Description

Lab10- Firewalling and C2
In this lab, we’re going to implement a command and control type of system and implement a firewall in order to protect against suspicious traffic. After all, if you’re going to create a C2 server, you aren’t going to want anyone to tamper with it. This assignment will be used as a basis for future labs. The specifics of these requirements are fairly light—you’re welcome to use your creative interpretation on this task. It will overlap with future labs as well.

Instructions
Perform the following tasks in an environment of your choosing. The IA Lab has a number of useful resources for accomplishing these tasks, but you’re welcome to accomplish this on your own as well. There is no one right or specifically wrong mechanism for completing this lab; implement this lab in a way that you see fit, assuming they meet the guidelines.

1. Create a network, using a pfSense firewall, connecting a server to the LAN interface and a ‘compromised client’ to the WAN interface.
a. In this particular instance, the C2 server will have a static IP address, as will the client.
b. Total of 3 VMs, feel free to use an OS if your choosing for the Client and Server
c. If using the IA Lab, you can connect your WAN to the Projects_Internet interface, that’ll gain you internet access. Feel free to use it for your ‘compromised client’ too, just be mindful that you’re getting your IPs via DHCP.
2. Using Python, create a C2 Server that logs data reported back from the client.
a. You’re welcome to reuse work you completed in CSC840 for this task.
b. This will live on your LAN network/server. You’re the attacker in this situation, this server is your ‘home base’ of controlling your hoard of clients.
d. Ensure your connections are taking place over TCP
e. Implement basic status codes for communication back and forth. At a minimum, implement the following commands the server can report back with:
i. Shutdown the host
ii. Shutdown the C2 client
iii. Report the MAC iv. Upload a file at a given path
f. The server can be interactive (IE: if you press 3 on the server’s console, all the clients will report back their MAC address, otherwise they blindly sit idle waiting for instructions)
g. Regarding the port you choose, try and make your traffic look legit. For example, if I’m on port 80, I’ll obfuscate my traffic to appear like real HTTP traffic—(client requests out using “GET /someURL/ HTTP/1.1” etc)

3. Using Python, create a C2 client that reports to the server.
a. Ensure the client can report the requested data when contacting the server
b. The client shouldn’t be interactive, it should sit in the background & not require user intervention to work. This would be poor malware after all.
c. Ensure that your client properly fakes their traffic to look somewhat legit
4. Compromise your client
a. Load your “malicious code” onto the client
b. Ensure the client is reporting back to the server

What to Submit
This lab is going to be mostly screenshot and python based. Ensure all of your screenshots are contained in a single PDF (not Word) document. Include your python scripts as standalone text files (also, do NOT paste any code into a Word document, that’s a nasty thing to do).

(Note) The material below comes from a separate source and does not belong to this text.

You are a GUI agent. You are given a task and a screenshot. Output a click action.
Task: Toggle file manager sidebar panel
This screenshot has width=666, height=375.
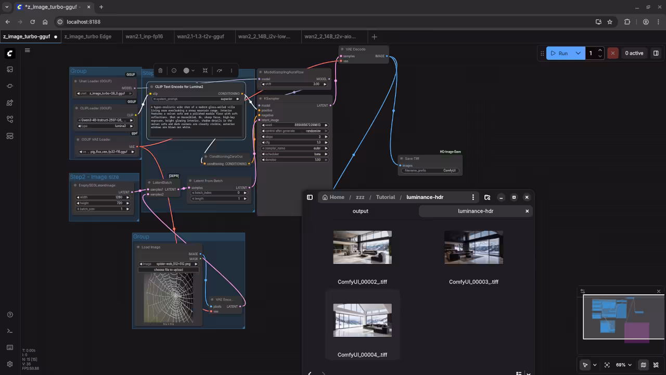310,197
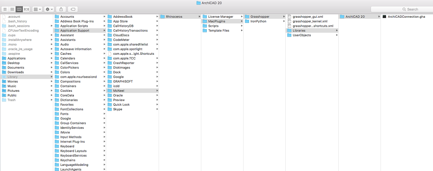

Turn the following screenshots and other files in to the D2L Dropbox:
1. A screenshot showing your C2 client uploading a file to the server.
2. A screenshot showing your firewall rules in pfSense.
3. Upload your python scripts as separate documents to the Dropbox.

Grading
Your grades will be based off of a rubric that includes the following items:
1. Successful completion of C2 server
2. Successful completion of C2 client
3. Successful firewall implementation
4. Proper formatting, following good technology standards, and meeting submission guidelines.